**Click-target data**
-*-*-

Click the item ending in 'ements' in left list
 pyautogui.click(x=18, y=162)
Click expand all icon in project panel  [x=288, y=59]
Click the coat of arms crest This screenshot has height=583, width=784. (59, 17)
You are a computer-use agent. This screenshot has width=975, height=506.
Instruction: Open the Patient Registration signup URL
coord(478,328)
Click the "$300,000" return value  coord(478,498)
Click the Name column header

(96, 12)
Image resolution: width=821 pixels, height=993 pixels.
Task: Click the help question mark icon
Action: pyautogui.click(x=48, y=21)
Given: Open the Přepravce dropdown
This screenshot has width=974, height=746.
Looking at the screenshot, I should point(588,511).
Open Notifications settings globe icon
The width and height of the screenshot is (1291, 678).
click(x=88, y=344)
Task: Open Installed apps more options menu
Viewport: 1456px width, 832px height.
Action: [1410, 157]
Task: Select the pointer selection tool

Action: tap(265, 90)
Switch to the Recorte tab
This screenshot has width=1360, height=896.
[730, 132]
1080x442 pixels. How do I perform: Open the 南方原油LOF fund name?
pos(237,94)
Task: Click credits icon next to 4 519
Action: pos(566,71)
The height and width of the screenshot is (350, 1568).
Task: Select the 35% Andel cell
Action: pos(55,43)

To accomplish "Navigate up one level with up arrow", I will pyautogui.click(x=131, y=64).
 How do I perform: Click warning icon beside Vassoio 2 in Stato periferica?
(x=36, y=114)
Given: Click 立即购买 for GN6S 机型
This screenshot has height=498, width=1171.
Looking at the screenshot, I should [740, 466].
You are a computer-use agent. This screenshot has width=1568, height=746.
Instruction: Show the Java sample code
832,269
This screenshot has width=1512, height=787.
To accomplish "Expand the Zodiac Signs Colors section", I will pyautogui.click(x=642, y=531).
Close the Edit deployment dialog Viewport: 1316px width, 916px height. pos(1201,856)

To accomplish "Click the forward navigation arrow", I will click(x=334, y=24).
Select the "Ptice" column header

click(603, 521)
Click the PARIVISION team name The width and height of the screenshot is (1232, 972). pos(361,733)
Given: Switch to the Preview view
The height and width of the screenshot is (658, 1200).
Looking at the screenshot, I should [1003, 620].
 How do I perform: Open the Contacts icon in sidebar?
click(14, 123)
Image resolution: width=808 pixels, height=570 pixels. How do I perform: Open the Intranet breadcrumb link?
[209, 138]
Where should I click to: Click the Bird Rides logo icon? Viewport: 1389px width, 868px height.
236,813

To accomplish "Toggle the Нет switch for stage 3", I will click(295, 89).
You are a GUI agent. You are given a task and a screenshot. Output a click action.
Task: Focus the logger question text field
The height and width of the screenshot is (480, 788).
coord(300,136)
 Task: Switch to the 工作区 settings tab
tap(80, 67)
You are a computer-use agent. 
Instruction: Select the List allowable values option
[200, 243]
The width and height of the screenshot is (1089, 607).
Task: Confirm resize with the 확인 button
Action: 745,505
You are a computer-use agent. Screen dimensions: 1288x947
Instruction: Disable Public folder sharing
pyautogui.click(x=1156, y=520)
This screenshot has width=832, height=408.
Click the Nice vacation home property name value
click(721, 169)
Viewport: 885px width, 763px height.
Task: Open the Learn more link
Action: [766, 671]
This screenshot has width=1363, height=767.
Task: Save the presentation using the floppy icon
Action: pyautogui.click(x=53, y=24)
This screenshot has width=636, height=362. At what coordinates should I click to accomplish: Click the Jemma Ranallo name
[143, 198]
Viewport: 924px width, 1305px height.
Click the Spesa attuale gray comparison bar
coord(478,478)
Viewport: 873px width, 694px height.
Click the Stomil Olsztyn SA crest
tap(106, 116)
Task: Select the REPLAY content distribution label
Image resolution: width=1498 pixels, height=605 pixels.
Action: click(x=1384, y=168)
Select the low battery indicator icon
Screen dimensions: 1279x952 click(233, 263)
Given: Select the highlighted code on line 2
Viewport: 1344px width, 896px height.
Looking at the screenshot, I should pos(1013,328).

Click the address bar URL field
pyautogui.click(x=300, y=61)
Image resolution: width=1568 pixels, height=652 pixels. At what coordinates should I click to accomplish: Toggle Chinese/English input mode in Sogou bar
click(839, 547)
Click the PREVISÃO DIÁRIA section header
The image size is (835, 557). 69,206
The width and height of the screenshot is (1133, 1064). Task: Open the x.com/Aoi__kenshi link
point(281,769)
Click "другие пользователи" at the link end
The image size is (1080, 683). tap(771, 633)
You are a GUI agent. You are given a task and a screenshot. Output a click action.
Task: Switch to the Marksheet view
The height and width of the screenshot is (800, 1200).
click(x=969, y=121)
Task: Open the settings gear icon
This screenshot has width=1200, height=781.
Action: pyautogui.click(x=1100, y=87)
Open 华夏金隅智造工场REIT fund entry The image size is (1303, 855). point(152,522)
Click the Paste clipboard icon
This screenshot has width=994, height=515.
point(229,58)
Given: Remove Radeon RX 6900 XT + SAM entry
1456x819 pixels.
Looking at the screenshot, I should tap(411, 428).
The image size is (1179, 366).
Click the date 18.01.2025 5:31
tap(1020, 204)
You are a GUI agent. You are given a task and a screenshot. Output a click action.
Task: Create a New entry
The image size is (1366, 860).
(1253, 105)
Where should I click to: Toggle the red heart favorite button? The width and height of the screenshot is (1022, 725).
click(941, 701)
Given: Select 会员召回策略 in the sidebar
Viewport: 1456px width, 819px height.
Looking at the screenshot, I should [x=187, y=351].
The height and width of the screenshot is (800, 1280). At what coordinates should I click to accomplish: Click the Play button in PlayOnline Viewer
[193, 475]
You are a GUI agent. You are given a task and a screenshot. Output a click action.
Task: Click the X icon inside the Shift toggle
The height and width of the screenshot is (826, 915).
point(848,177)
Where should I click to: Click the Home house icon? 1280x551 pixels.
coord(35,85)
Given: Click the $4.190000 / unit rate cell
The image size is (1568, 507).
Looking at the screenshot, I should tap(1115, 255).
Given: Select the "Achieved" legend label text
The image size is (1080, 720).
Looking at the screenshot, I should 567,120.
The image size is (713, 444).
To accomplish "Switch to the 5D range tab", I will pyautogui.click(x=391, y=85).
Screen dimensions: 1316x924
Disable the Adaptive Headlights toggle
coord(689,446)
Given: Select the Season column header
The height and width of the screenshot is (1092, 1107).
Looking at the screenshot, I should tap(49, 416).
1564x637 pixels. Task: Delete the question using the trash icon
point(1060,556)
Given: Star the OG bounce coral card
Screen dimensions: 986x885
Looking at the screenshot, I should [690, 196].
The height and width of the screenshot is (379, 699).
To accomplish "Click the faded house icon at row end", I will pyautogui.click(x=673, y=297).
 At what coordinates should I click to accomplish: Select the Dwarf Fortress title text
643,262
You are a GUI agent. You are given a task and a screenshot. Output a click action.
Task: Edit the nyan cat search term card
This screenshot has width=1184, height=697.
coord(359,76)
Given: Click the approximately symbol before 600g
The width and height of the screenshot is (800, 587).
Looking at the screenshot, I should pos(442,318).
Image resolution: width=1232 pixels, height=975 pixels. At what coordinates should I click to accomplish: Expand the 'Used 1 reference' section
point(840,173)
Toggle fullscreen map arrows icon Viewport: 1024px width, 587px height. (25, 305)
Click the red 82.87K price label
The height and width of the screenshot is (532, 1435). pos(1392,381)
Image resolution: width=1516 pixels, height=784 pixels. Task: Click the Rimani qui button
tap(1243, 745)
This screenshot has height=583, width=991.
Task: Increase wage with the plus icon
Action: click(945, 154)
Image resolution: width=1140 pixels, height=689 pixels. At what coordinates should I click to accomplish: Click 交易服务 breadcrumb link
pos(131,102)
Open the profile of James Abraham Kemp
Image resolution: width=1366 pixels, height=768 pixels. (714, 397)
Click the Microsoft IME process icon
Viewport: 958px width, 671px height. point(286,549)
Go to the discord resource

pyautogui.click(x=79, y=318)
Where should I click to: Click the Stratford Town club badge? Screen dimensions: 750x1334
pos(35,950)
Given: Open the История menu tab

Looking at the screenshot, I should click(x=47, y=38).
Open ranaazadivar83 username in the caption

-*-*-

Please copy the lines of the data above exactly, from the line containing "will click(295, 89)." up to and including the line containing "Screen dimensions: 1279x952 click(233, 263)".

**COMPLETE OUTPUT**
To accomplish "Toggle the Нет switch for stage 3", I will click(295, 89).
You are a GUI agent. You are given a task and a screenshot. Output a click action.
Task: Focus the logger question text field
The height and width of the screenshot is (480, 788).
coord(300,136)
 Task: Switch to the 工作区 settings tab
tap(80, 67)
You are a computer-use agent. 
Instruction: Select the List allowable values option
[200, 243]
The width and height of the screenshot is (1089, 607).
Task: Confirm resize with the 확인 button
Action: 745,505
You are a computer-use agent. Screen dimensions: 1288x947
Instruction: Disable Public folder sharing
pyautogui.click(x=1156, y=520)
This screenshot has width=832, height=408.
Click the Nice vacation home property name value
click(721, 169)
Viewport: 885px width, 763px height.
Task: Open the Learn more link
Action: [766, 671]
This screenshot has width=1363, height=767.
Task: Save the presentation using the floppy icon
Action: pyautogui.click(x=53, y=24)
This screenshot has width=636, height=362. At what coordinates should I click to accomplish: Click the Jemma Ranallo name
[143, 198]
Viewport: 924px width, 1305px height.
Click the Spesa attuale gray comparison bar
coord(478,478)
Viewport: 873px width, 694px height.
Click the Stomil Olsztyn SA crest
tap(106, 116)
Task: Select the REPLAY content distribution label
Image resolution: width=1498 pixels, height=605 pixels.
Action: click(x=1384, y=168)
Select the low battery indicator icon
Screen dimensions: 1279x952 click(233, 263)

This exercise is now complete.